The second function takes an input of list a, list b, and a value, called getOnlyLargestDiff, set to True or False. The function gets the difference of position values between a and b, totals the difference for each one and, if getOnlyLargestDiff is set to True, returns the largest totaled value for the difference list of either list a or b. If set to False, it returns the sum of these two difference lists.
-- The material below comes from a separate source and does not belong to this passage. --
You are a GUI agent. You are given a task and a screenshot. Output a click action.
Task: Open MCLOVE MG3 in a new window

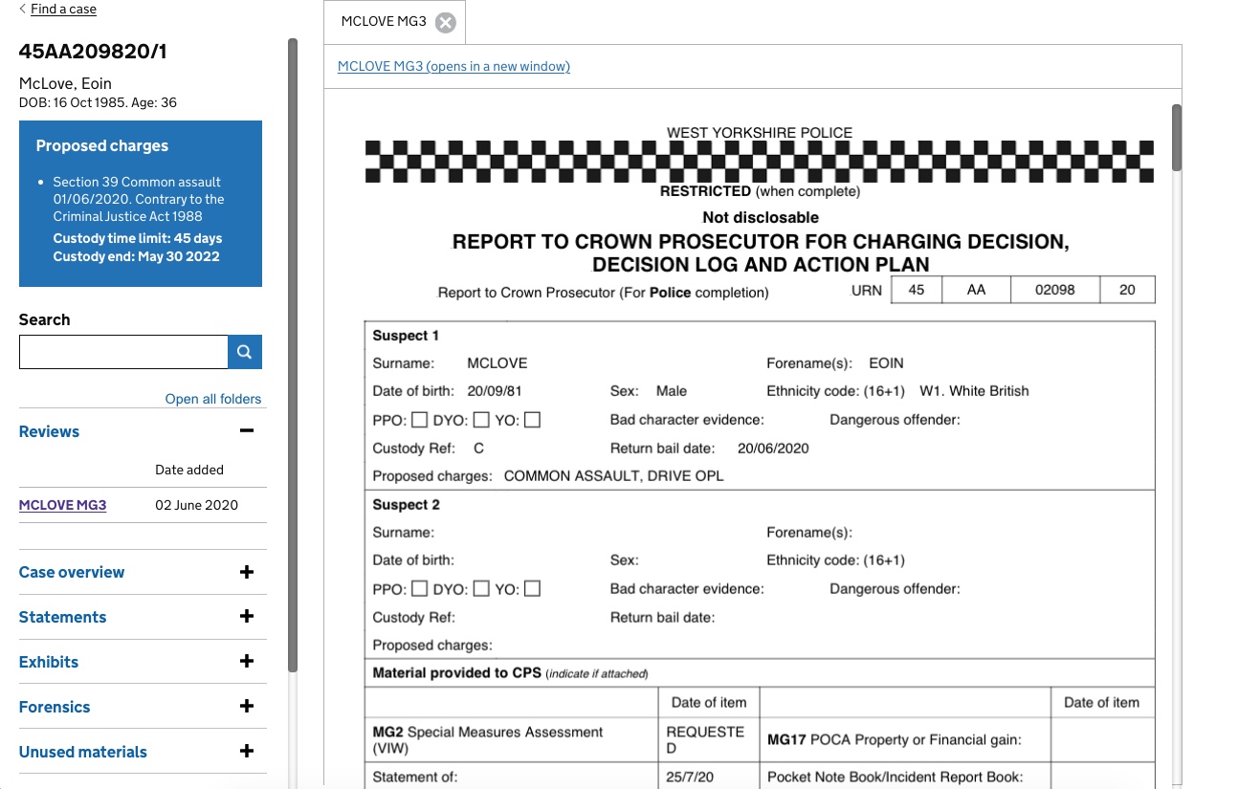(453, 66)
Here the second, and final, function is:

(*This takes two creatures and finds the amount of difference between \
them*)
twoCreatureTotalDifference[creature1_, creature2_, 
  getOnlyLargestDiff_] := Module[{c1Total, c2Total, total},
  c1Total = 
   Total[returnValidPositions[creature1, creature2][[All, 1]]];
  c2Total = 
   Total[returnValidPositions[creature2, creature1][[All, 1]]];
  total = If[getOnlyLargestDiff == True,
    If[c1Total >= c2Total,
     c1Total
     ,
     c2Total
     ]
    ,
    (*If we aren't only returning the creature with the largest \
difference, then just sum the differences of the two*)
    c1Total + c2Total
    ]
  ]

This second function is the one that we call to find the difference between two lists. The order the lists are inserted into the function does not matter (for this second function only). Also, this code seems to be a lot more bug free than my previous attempt.